Text block —
_ _ _ _

Peter Fox “Alles neu” (Warner Bros Records, 2008)
One of the songs that would raise the dead from their sleep! For me it is inextricably linked to my move to Berlin in 2012, a bold decision after nearly a decade in exceedingly bourgeois and cosy Munich. “Ich stürz’ mich auf Berlin und drück’ auf die Sirene” (translates as “I pounce on berlin and hit the button”) – nomen est omen! At least that’s what it felt like at the moment, cheering to new beginnings in a city bustling with creative energy, full of hope.
Elisabeth Schwarzkopf “Welch’ ein Kummer herrscht in meiner Seele” (“The Abduction from the Seraglio, Wiener Philharmonic Orchestra, 1946)
You’d have to have a heart of stone not to be moved by this heartbreakingly beautiful rendition of one of Mozart’s finest operas, incidentally also my favourite opera. Elisabeth Schwarzkopf is for me the best Mozart soprano to date, not too forceful, not too soft, just the right amount of vibrato and volume. I also gifted this CD to my beloved grandfather for his last birthday, four months before he died. My grandmother told me that he listened to this CD day in, day out as he lay immobilised in his bed.
The Prodigy “Out of Space” (Elektra Records, 1992)
This track by alternative dance/big beat combo The Prodigy is like a perfume – a whiff of it and you’re transported nearly 20 years back in time, back to carefree days in the late nineties, dancing the night away with my gang of friends. Its catchy refrain “I’ll take your brain to another dimension” never fails to this date to do exactly that. At the gym, on my way to work, any time.
Manic Street Preachers “A Design for Life” (Epic Records, 1996)
A friend of mine once maintained that the “Manics”, as they were often referred to at the time, were an acquired taste. So be it. I have developed many a crush and for songs in particular. This one somehow stayed, it reminds me of many many (…) nights spent down at the local pub, its infectious orchestral tune staying engraved in my mind forever. Needless to say, hardly ANYONE has ever heard of them over here. Must be something to do with the lack of pubs.

_ _ _ _

Given data —
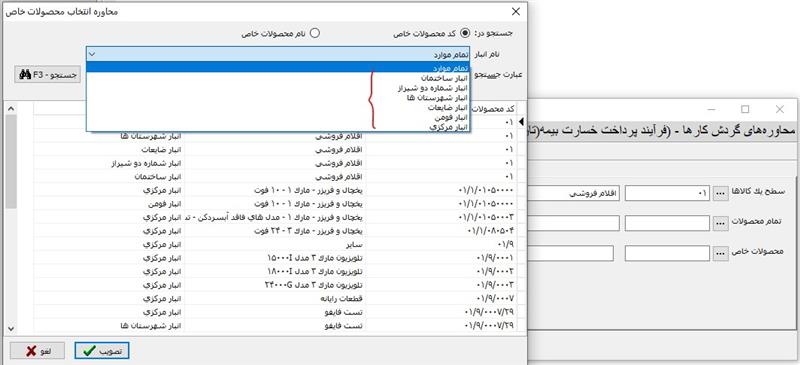
Task: Close the special products selection dialog
Action: [516, 11]
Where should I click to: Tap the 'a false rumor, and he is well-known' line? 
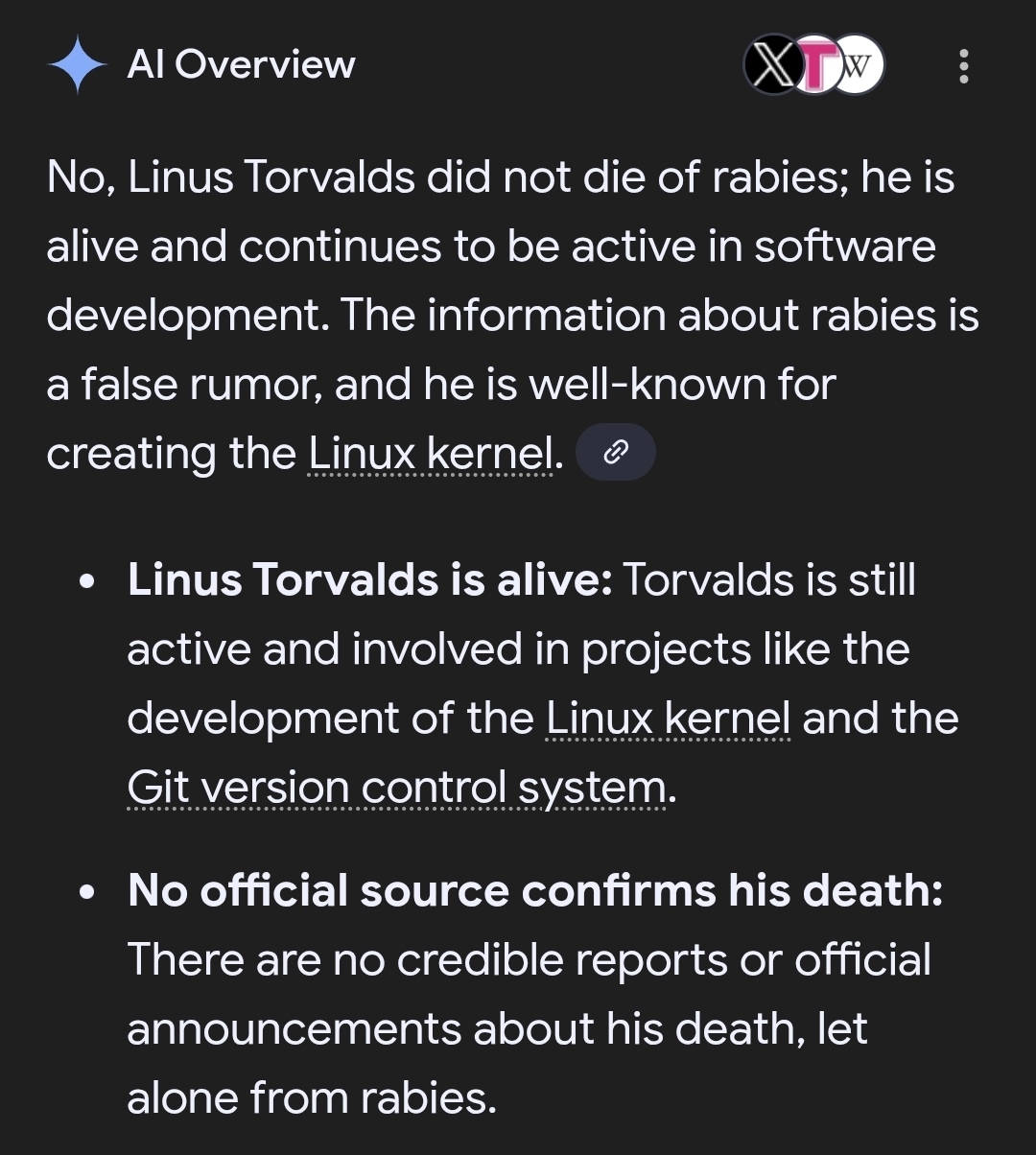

_ _ _ _

Problem description — Write the next part of the personal piece on songs and the memories tied to them, picking up after its final sentence. The material has no connection to the text about songs and memories.

Response box —
Beethoven Piano Concerto n °5 “Emperor” (Maurizio Pollini, Wiener Philharmoniker)
This is, as the title implies, a very majestic piece of music. Most people in Germany will recognize it from a very popular tea advert (“Teekanne”), also a clever means of promoting classical music to those not inclined that way. It is supremely elegant, flows beautifully, with a slight hint of melancholy in the second movement. I can listen to it time and time again, with unveiling a new facet I had not yet discovered.
London Grammar “Strong” (Metal & Dust Recordings, 2013)
London Grammar – definitely an acquired taste and not to everyone’s liking. Though originally an Indie-Pop combo, their music has been described by online music news site “Gigwise” as “a blend of ambient, ethereal and classical sounds”, with the brooding, and mesmerizingly haunting voice of Hannah Reid taking centre stage. This is actually sounds more depressing than I intended – I found it to be exceptionally uplifting and re-balancing music. I listened to it a lot this summer when I went hiking – beyond beautiful and definitely one of my “newer” all-time favourites for years to come.
George Michael/Elton John “Don’t let the Sun Go Down on Me” (Columbia Records, 1991)
Everyone has a musical skeleton in their closet, and this is mine. Incredibly cheesy, incredibly infectious and incredibly upbeat. For times when shit really hit the fan, a quick pull-me up and get over it-type of song.